# [WORK REQUEST]
Using the entries below, write out the line with "Click plus icon", the line with "Given: Sort by DMF Interface Name arrows icon", and every line in between, exactly as each is written.

+++ INPUT

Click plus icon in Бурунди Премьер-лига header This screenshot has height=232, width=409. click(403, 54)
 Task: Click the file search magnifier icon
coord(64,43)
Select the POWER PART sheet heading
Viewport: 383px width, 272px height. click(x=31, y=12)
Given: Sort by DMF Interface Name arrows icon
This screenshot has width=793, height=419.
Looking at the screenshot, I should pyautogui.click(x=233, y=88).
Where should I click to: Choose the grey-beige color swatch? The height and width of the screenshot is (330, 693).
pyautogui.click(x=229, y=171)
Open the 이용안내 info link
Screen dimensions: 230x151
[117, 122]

++++++
+++ INPUT

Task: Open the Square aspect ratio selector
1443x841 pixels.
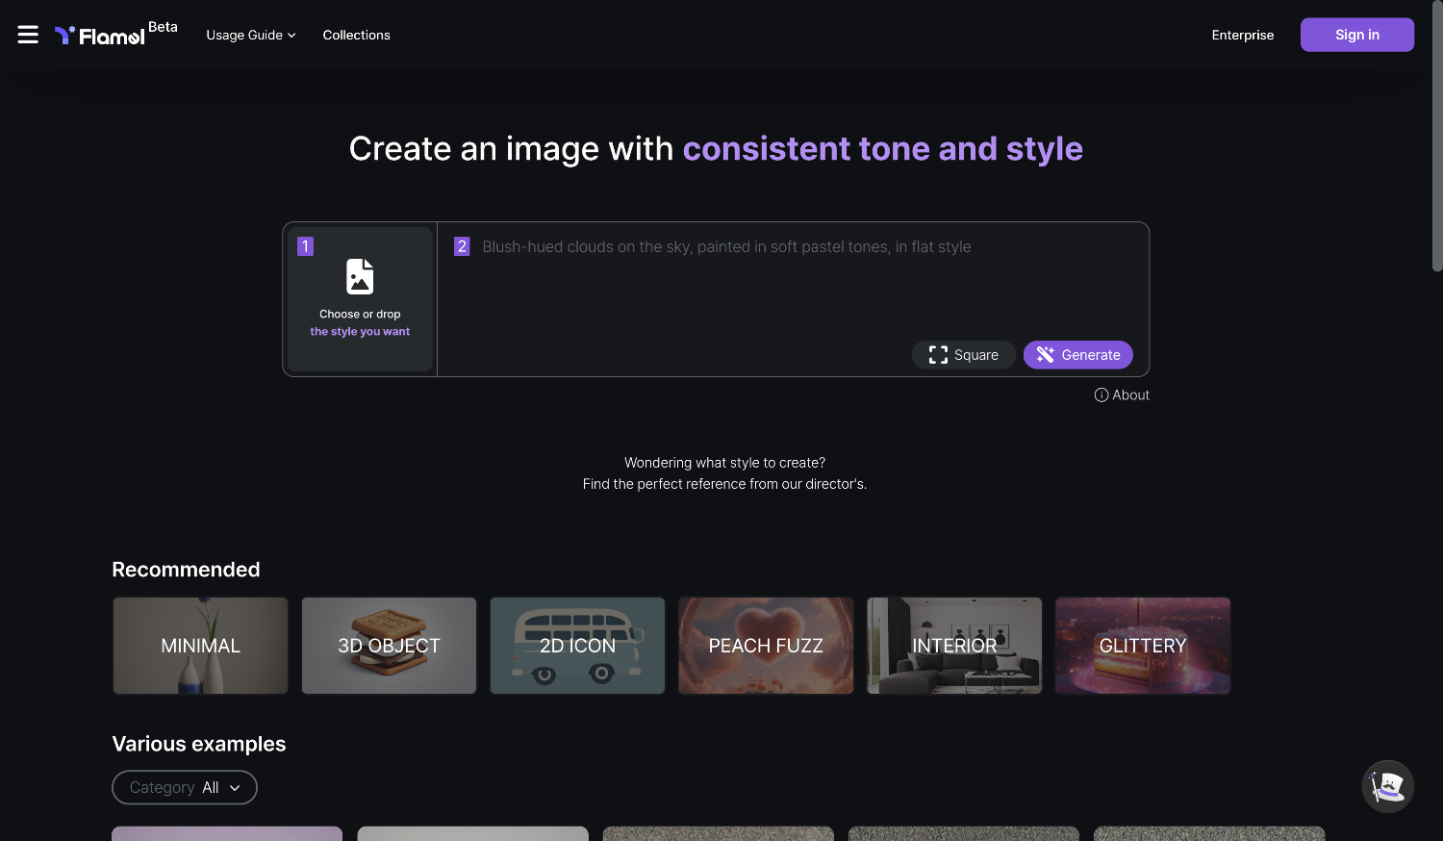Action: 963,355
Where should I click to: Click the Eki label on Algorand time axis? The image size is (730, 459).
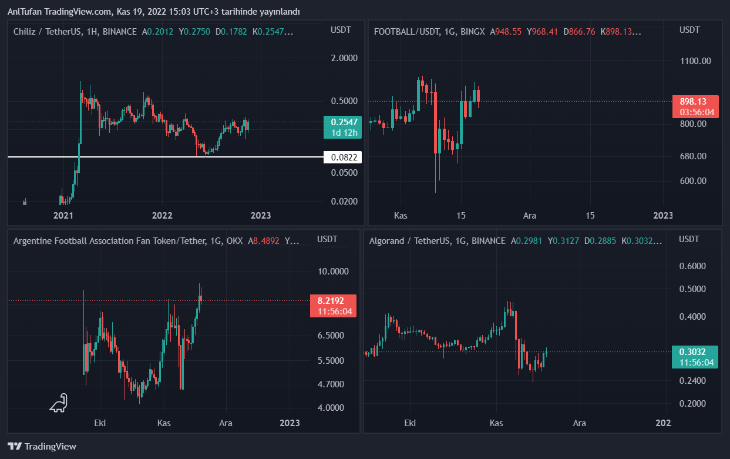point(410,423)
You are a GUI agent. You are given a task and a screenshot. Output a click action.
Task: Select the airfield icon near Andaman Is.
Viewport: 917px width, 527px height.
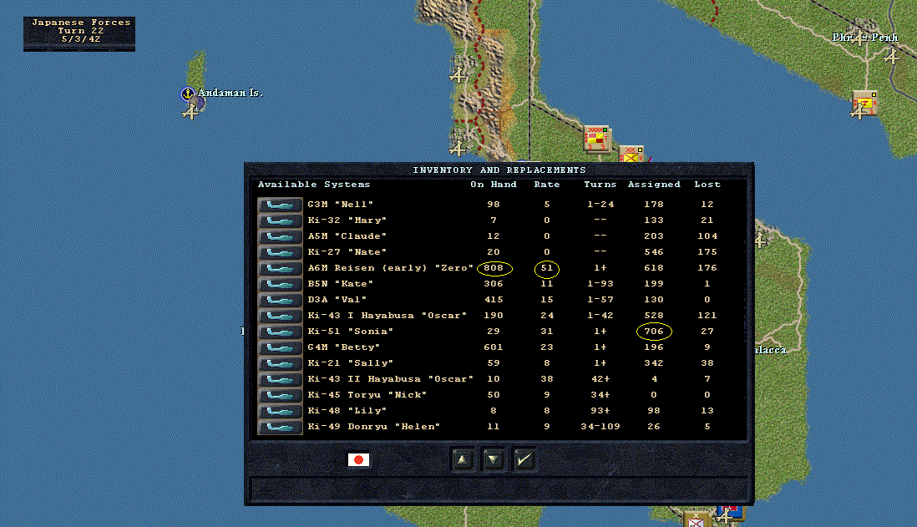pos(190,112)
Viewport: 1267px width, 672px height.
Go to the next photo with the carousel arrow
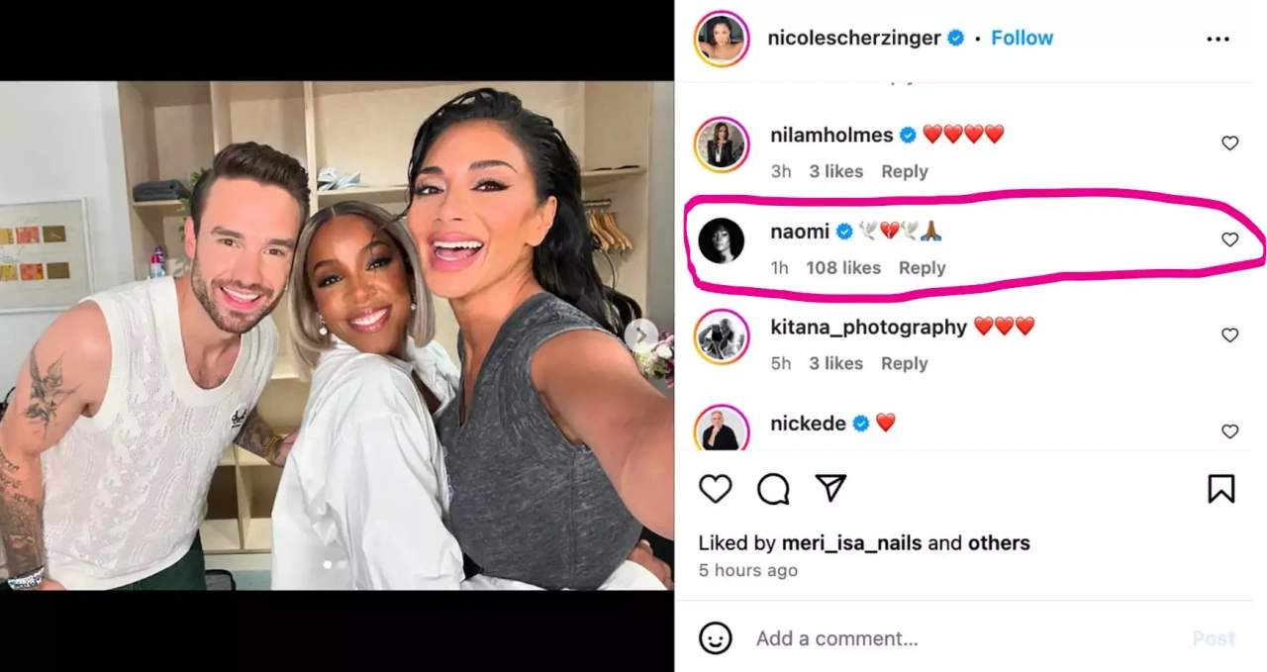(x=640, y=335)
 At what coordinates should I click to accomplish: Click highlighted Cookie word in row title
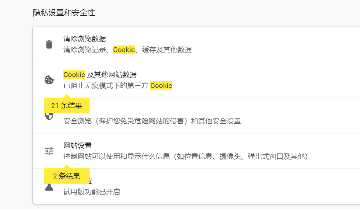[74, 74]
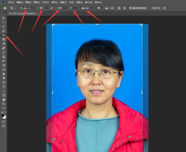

++++++

# [PROBLEM SOLUTION]
Click plus icon in Бурунди Премьер-лига header This screenshot has height=232, width=409. click(403, 54)
 Task: Click the file search magnifier icon
coord(64,43)
Select the POWER PART sheet heading
Viewport: 383px width, 272px height. click(x=31, y=12)
Given: Sort by DMF Interface Name arrows icon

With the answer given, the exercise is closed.